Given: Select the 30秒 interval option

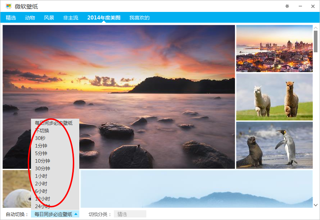Looking at the screenshot, I should pyautogui.click(x=55, y=138).
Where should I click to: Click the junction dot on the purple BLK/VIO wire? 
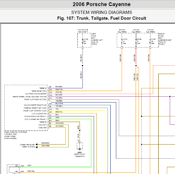click(x=170, y=97)
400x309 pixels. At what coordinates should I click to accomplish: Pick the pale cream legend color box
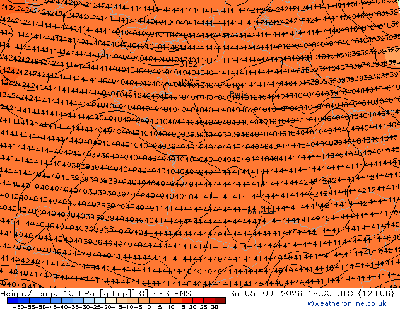coord(111,301)
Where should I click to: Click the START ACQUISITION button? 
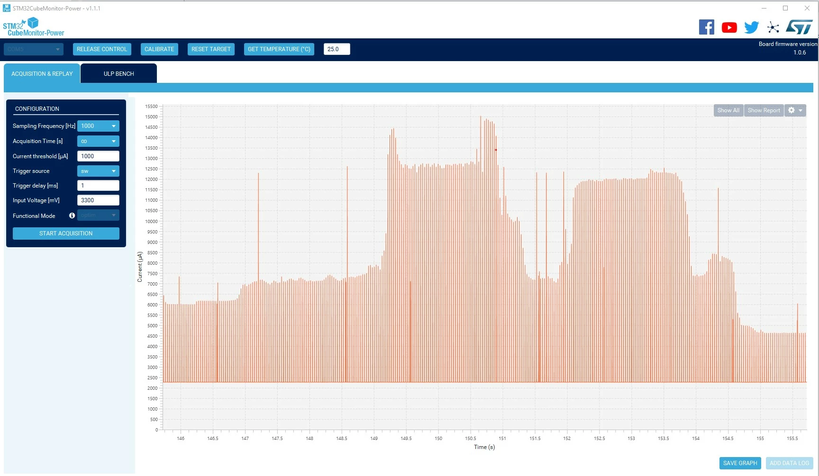pyautogui.click(x=66, y=234)
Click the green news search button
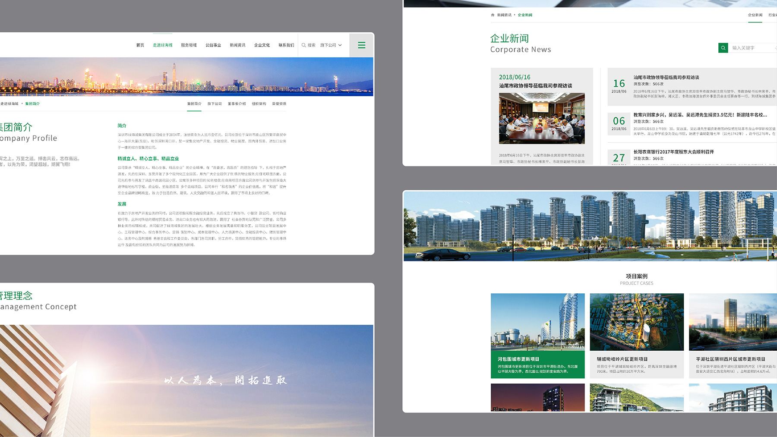 click(x=723, y=48)
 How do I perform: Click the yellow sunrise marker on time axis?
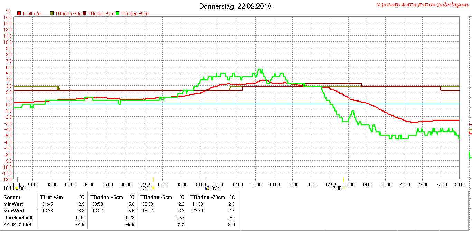pyautogui.click(x=153, y=180)
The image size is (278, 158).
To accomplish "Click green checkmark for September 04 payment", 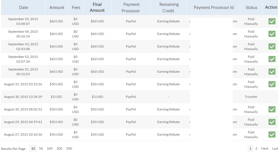I will click(272, 34).
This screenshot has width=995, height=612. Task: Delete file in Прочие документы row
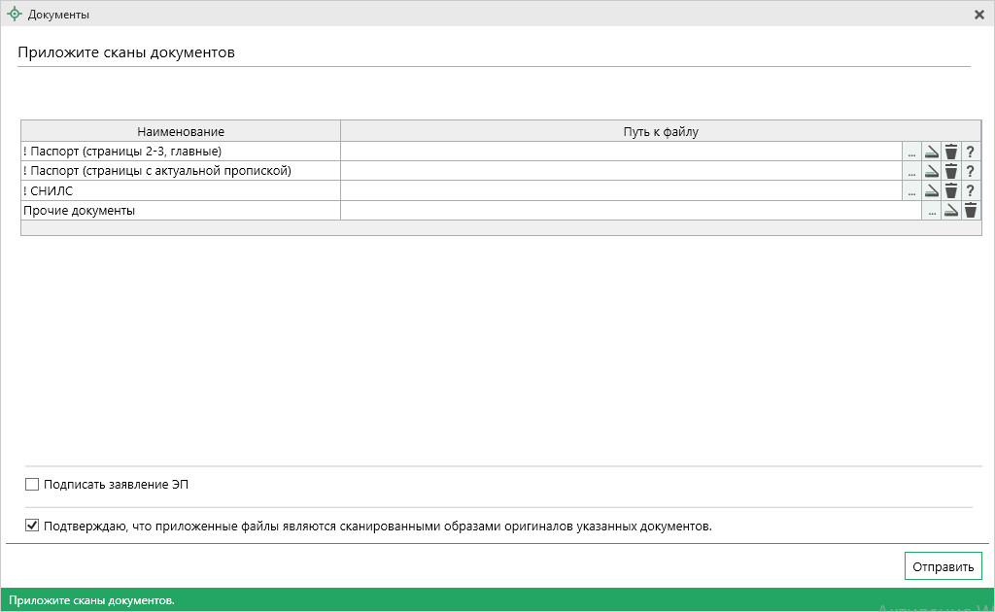pyautogui.click(x=970, y=210)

> **WHAT TO PRODUCE**
Skipping the pictures, print the lines in the listing above exactly as written, starting at the line with "Where should I click to: Click the junction" and ending at the line with "The image size is (278, 158).", both included.

> **RESPONSE TO THE EXERCISE**
Where should I click to: Click the junction dot on the purple BLK/VIO wire? 
click(x=170, y=97)
400x309 pixels. At what coordinates should I click to accomplish: Pick the pale cream legend color box
coord(111,301)
Where should I click to: Click the START ACQUISITION button? 
pyautogui.click(x=66, y=234)
Click the green news search button
 click(x=723, y=48)
 How do I perform: Click the yellow sunrise marker on time axis?
pyautogui.click(x=153, y=180)
The image size is (278, 158).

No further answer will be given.